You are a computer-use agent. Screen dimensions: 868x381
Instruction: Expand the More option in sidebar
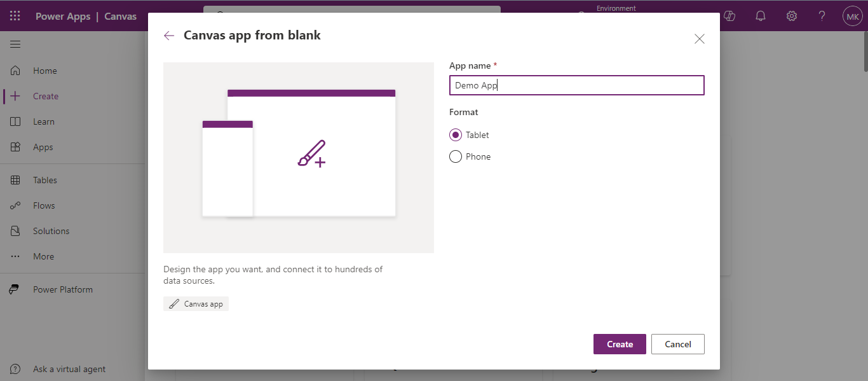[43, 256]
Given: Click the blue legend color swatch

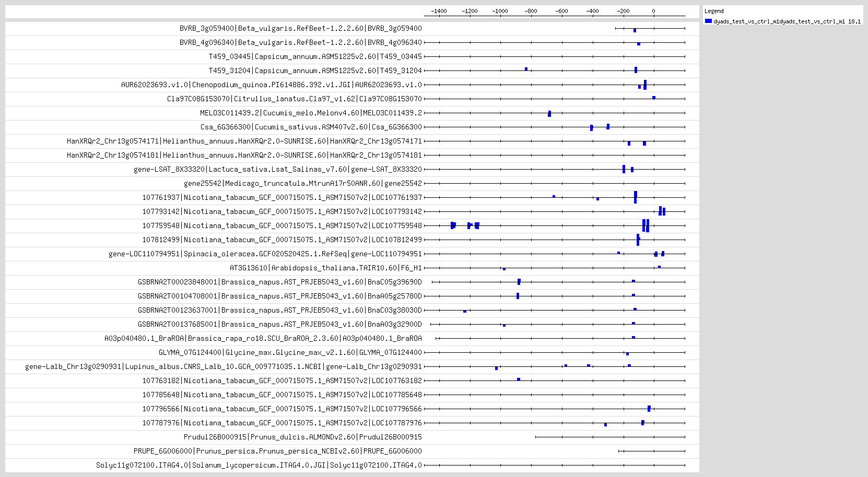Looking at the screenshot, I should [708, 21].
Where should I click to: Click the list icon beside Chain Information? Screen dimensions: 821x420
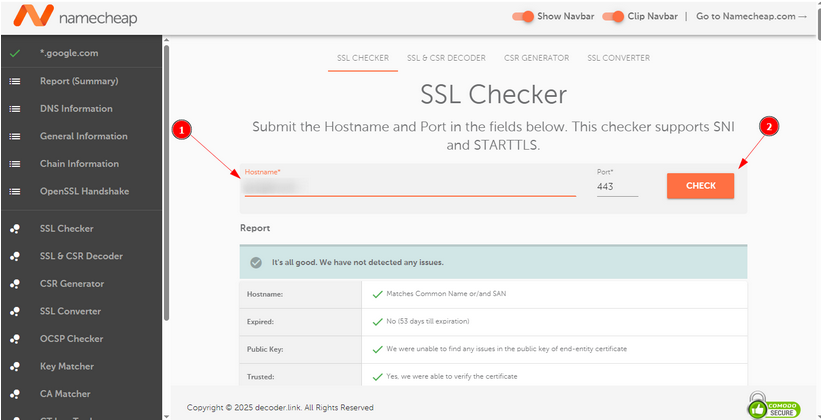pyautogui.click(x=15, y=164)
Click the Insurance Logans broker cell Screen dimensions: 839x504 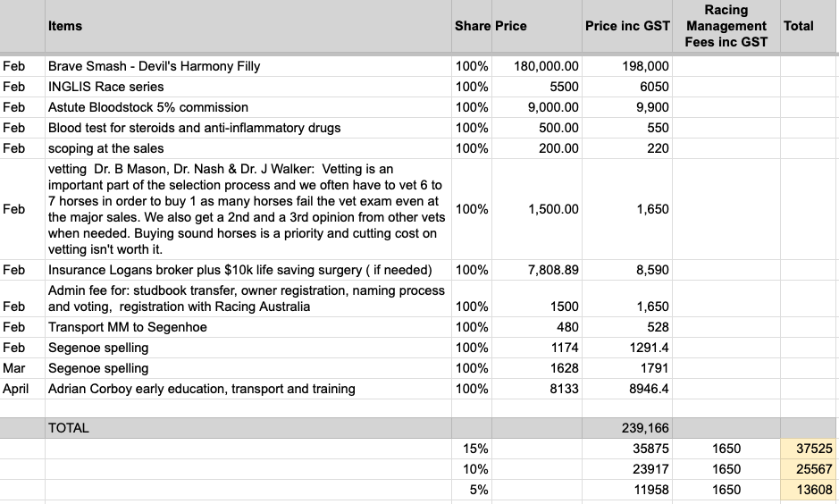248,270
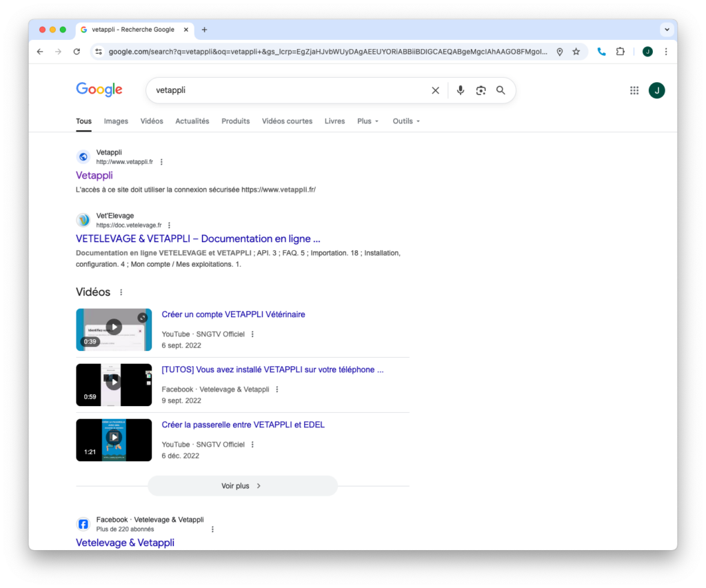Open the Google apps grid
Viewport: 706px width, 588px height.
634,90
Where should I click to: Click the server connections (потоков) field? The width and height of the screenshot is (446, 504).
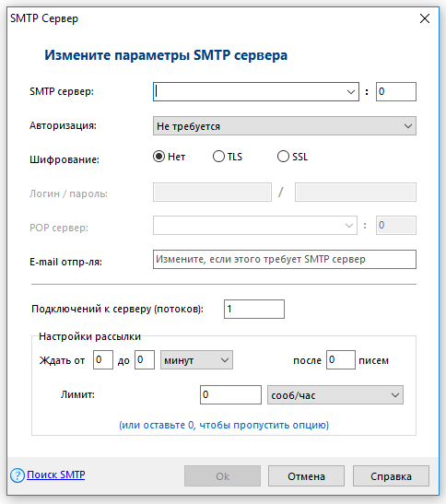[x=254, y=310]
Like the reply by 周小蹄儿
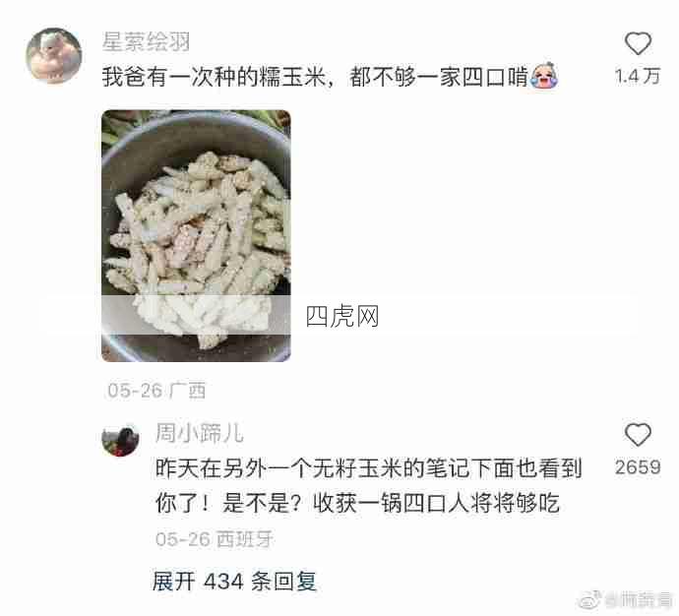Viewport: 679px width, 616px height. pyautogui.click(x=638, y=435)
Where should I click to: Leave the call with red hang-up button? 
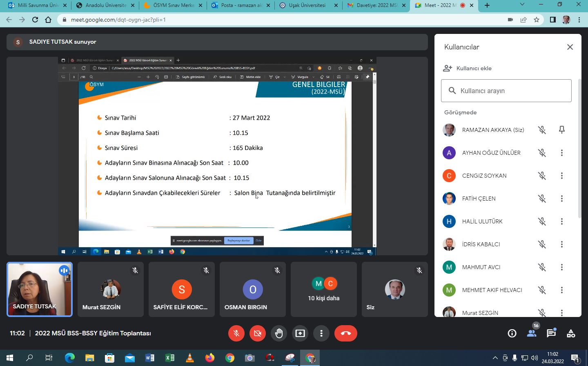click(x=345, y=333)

────────────────────

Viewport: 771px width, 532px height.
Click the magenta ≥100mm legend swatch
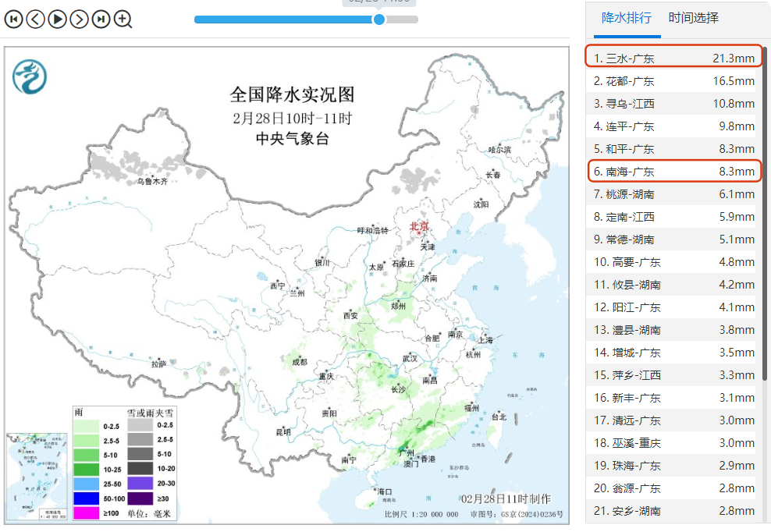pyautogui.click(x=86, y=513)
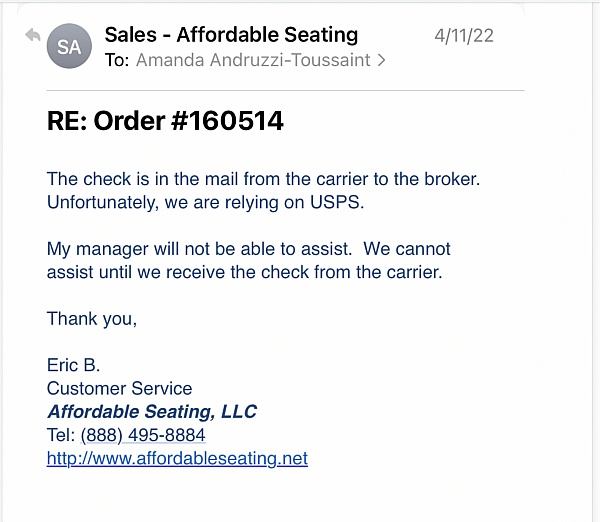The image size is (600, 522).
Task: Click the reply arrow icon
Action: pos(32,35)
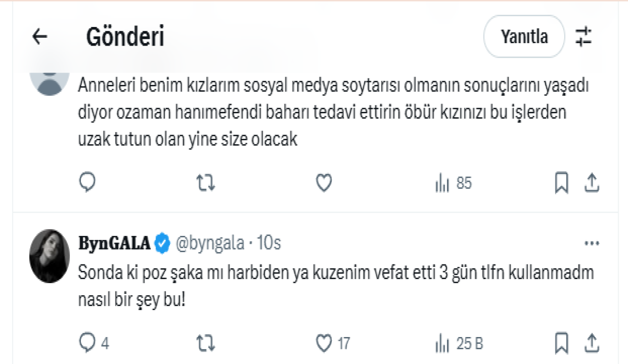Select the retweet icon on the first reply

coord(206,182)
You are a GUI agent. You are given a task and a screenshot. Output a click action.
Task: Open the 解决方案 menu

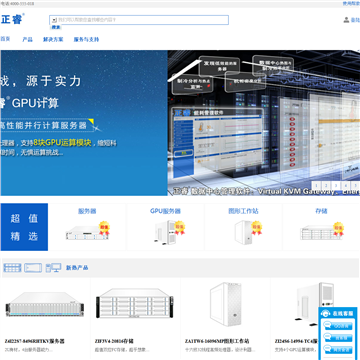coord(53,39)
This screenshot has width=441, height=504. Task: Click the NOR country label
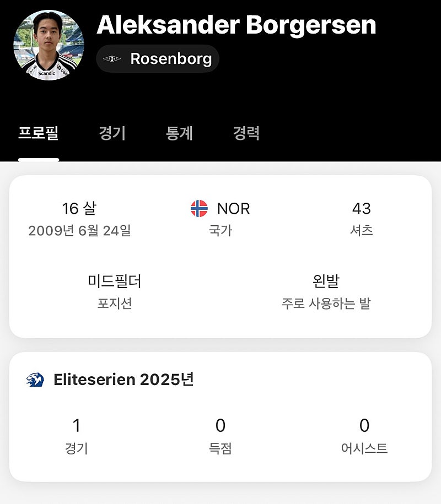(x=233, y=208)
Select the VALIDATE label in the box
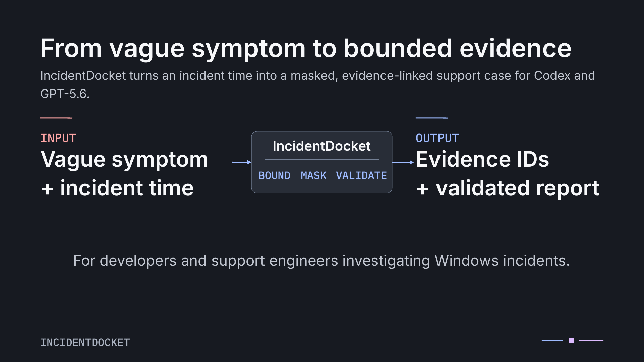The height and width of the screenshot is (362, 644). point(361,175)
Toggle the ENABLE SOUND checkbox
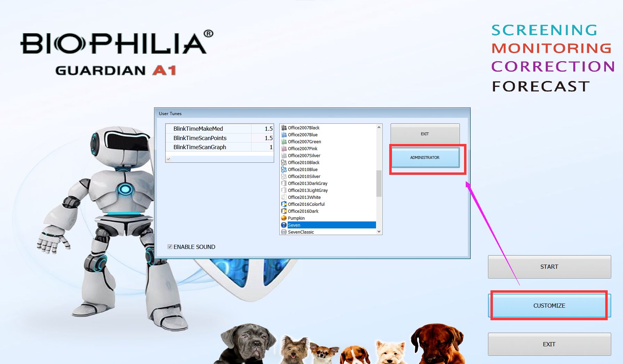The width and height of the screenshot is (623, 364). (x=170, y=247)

────────────────────

__Problem__.
In the records above, everything from the line with "Click the magenta ≥100mm legend swatch" down to the line with "You are a GUI" must be duplicated exactly, both lines kept. Leave no pictures in.

__The completed task__.
Click the magenta ≥100mm legend swatch
pyautogui.click(x=86, y=513)
The image size is (600, 522).
Task: Click the reply arrow icon
Action: pos(32,35)
Select the retweet icon on the first reply

coord(206,182)
You are a GUI agent. You are given a task and a screenshot. Output a click action.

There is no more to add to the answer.